> **TASK GOAL**:
Among the lines below, copy exactly those from the one with "Where should I click to: Sort" through the one with "Click the empty", counting both ends.
===============
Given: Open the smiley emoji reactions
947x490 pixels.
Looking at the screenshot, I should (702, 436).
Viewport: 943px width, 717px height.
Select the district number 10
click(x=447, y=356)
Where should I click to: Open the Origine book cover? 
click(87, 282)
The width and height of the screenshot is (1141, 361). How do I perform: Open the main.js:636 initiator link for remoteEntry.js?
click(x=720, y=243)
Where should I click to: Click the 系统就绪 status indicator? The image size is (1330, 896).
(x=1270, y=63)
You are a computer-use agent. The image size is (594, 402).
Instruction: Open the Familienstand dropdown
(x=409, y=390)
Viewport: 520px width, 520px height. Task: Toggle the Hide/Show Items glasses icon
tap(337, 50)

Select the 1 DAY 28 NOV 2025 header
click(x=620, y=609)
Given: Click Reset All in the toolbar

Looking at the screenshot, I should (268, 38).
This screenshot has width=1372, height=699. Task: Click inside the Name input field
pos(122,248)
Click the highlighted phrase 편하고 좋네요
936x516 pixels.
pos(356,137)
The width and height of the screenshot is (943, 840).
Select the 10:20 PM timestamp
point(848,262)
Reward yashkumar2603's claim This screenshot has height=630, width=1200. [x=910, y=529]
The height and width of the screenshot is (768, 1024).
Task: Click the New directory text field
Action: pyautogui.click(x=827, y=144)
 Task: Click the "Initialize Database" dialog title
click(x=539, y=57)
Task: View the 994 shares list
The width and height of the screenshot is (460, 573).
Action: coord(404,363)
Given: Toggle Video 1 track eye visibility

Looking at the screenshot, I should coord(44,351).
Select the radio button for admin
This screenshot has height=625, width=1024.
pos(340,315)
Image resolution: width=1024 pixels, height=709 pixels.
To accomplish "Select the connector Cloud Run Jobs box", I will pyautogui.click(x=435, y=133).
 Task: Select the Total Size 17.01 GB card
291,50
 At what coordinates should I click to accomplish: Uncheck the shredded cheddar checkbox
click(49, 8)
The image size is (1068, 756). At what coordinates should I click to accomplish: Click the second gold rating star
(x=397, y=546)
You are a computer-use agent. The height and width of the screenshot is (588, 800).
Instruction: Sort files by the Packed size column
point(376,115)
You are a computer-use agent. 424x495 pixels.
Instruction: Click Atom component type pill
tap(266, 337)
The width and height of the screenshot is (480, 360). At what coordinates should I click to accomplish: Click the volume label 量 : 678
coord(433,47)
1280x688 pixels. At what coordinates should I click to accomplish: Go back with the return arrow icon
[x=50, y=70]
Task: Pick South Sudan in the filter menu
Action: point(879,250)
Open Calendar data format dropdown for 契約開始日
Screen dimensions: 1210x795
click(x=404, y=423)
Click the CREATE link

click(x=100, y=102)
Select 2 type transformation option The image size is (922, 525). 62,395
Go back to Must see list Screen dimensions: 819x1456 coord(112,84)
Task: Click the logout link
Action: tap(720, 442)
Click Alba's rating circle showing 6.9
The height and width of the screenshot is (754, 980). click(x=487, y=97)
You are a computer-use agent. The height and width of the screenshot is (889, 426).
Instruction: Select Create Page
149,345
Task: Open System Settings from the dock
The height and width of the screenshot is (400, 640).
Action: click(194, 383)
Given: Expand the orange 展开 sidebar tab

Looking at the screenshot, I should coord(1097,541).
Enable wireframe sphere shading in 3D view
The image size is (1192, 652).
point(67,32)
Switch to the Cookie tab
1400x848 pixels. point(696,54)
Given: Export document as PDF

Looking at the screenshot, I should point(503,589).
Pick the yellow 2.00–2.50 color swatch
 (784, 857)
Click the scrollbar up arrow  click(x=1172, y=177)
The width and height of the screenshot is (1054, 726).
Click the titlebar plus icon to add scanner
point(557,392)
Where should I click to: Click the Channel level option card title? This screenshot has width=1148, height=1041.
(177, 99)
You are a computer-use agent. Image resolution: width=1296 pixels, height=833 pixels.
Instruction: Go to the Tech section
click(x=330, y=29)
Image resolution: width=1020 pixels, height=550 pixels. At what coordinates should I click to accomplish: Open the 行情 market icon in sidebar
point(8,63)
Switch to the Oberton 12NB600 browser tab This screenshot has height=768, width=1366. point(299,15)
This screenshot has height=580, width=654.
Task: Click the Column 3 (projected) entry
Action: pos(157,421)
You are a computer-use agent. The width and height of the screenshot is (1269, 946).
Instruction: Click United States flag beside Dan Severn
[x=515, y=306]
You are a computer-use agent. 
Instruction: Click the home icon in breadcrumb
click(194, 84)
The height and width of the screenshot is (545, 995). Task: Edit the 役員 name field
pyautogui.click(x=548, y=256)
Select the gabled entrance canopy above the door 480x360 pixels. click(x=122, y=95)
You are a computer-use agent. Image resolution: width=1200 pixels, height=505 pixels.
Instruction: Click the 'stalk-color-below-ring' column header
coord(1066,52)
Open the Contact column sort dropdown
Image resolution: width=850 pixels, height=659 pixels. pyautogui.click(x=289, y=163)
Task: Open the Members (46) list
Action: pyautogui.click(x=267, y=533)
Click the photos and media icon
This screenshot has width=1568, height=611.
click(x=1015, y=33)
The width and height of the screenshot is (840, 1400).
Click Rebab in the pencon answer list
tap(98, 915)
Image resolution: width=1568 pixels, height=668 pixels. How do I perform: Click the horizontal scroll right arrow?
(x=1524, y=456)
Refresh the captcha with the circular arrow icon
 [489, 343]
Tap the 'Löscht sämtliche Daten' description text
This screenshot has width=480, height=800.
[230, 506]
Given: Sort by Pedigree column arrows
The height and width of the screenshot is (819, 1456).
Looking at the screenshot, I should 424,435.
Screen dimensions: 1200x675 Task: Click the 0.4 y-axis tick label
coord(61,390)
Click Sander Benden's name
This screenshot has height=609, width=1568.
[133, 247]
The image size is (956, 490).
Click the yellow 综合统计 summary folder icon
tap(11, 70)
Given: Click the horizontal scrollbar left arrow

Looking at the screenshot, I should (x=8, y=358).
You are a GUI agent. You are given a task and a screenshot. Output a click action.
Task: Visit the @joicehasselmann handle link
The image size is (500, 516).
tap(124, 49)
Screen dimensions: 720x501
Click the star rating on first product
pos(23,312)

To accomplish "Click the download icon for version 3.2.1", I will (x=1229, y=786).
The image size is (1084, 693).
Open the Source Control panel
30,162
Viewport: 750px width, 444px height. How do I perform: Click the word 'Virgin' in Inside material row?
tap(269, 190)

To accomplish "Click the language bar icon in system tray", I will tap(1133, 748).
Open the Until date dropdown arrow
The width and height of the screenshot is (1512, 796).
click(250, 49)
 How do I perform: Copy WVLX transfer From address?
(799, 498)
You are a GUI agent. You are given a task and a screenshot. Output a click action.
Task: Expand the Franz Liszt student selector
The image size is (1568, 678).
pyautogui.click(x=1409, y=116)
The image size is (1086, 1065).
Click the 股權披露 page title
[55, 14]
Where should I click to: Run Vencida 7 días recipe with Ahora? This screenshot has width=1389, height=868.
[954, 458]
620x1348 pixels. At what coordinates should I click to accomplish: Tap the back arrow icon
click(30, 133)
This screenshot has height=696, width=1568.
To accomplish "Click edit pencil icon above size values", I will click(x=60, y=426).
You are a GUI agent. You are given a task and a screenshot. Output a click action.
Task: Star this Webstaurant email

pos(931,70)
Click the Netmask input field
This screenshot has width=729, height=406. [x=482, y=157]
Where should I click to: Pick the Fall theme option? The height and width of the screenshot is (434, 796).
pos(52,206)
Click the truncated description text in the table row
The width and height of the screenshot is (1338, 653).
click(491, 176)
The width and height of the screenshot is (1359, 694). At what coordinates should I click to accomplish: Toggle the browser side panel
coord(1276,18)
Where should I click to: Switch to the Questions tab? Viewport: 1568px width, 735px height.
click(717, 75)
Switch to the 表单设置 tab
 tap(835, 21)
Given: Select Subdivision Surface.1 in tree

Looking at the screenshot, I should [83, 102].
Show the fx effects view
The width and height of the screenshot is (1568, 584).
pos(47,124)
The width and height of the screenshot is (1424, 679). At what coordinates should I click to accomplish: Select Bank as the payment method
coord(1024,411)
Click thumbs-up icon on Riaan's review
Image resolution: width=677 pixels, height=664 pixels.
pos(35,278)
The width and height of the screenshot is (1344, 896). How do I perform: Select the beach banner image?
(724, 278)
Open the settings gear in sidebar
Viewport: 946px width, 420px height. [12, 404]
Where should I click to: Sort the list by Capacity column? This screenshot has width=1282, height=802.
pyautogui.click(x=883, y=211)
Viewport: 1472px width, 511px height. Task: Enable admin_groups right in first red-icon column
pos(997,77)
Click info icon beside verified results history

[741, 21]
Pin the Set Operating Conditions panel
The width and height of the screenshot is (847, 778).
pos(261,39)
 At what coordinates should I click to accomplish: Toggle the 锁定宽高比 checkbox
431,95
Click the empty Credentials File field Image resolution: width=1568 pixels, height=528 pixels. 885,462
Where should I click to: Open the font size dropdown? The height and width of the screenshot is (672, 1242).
===============
> **ANSWER TO THIS EXERCISE**:
Where should I click to: Sort the list by Capacity column? This screenshot has width=1282, height=802.
pyautogui.click(x=883, y=211)
Viewport: 1472px width, 511px height. Task: Enable admin_groups right in first red-icon column
pos(997,77)
Click info icon beside verified results history

[741, 21]
Pin the Set Operating Conditions panel
The width and height of the screenshot is (847, 778).
pos(261,39)
 At what coordinates should I click to accomplish: Toggle the 锁定宽高比 checkbox
431,95
Click the empty Credentials File field Image resolution: width=1568 pixels, height=528 pixels. 885,462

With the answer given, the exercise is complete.